Camilla "Cam" Brant, the novel's protagonist, is also all of twenty-four. The earliest pages take place as she's preparing to leave Blake University, somewhere in New England, for her Montreal home. Cam had been hired a year earlier as a seasonal lecturer in English and has been living with the wonderfully-named Olive Pymson, spinster secretary to Andrew Cameron, Blake's tall, lanky president.

Of This Day's Journey is divided into three parts – Morning, Afternoon, Evening – each featuring a different narrator; plain Miss Pymson, the most endearing and attractive, is the first. It was quite unlike her to open up her home to Cam, but she'd been taken by a sudden urge to shake up her life. The two hit it off from their first meeting, an unlikely duo with a shared taste for dry humour.

The second part, Afternoon, is told by Cam herself. The shift in perspective is an eye-opener. For example, Job Laurence, whom Olive had thought a good match for her new housemate is seen with fresh, younger eyes as a physically unattractive man who is much older than herself. It's to Beresford-Howe's credit, I think, that Cam's narration is slightly less engaging. She is, after all, a different person. In this middle part we learn that Cam's reason for leaving Blake has to do with her love for the older – but not Job Laurence old – Andrew Cameron. This should not come as a surprise to the reader; in Morning, Miss Pymson provided enough hints. The front flap of Dodd, Mead's dust jacket isn't nearly so subtle.

The Gazette,
10 May 1947
Lastly, in Evening, we have Andrew – not as seen by Olive Plymson or Cam Brant – rather as how he is: a man exhausted by obligation and responsibility. He abandoned his academic pursuits and interests in order to steer Blake, an institution co-founded by one of his great-grandfathers. Homelife centres on care for his once-adulterous wife Marny. Her series of affairs was brought to an abrupt end by a car accident. Who knows whether the child she was carrying – the child she lost – was Andrew's. Now confined to a wheelchair, Marny refuses to leave the house, and so her husband must attend functions stag... functions also attended by Cam.

The only possible happy ending to such a scenario would have Marny succumb to her infirmity, thus freeing Andrew to be with Cam. But Beresford-Howe, all of twenty-four, was already too good a writer for such contrivance. Of This Day's Journey is far superior to her debut, The Unreasoned Heart (1946).

Beresford-Howe's third novel, The Invisible Gate, was published the month she turned twenty-seven. She'd almost completed her PhD by that point. Given her trajectory, I'm betting it's the best of the three.

Object and Access: A hardcover bound in grey boards with uncredited dust jacket. I purchased my copy, the American first edition, five years ago from a Rochester, New York bookseller. Price: US$9.94 (w/ US$18.00 shipping).

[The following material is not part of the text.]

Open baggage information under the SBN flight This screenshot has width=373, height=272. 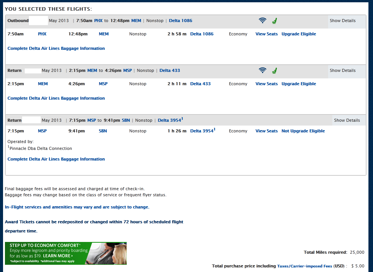pos(56,159)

A British edition was published in 1955 by Hammond & Hammond (above). There has never been a Canadian edition.

As of this writing, two copies are listed for sale online, the cheaper being a jacketless copy of the Hammond & Hammond being sold at £17.50. The other is an inscribed edition of the Dodd, Mead edition:

Hardcover. Condition: Near Fine. Dust Jacket Condition: Poor. 1st Edition. HARDCOVER W/dj; NF/poor, 240pp. SIGNED.inscribed by author ffep. Newspaper sad [sic] for this title laid in. First edition. Please email w/questions or to request picture(s); refer to our book inventory number.
Tempting, but at US$49.00, with a further US$53.00 for shipping, I'm taking a pass.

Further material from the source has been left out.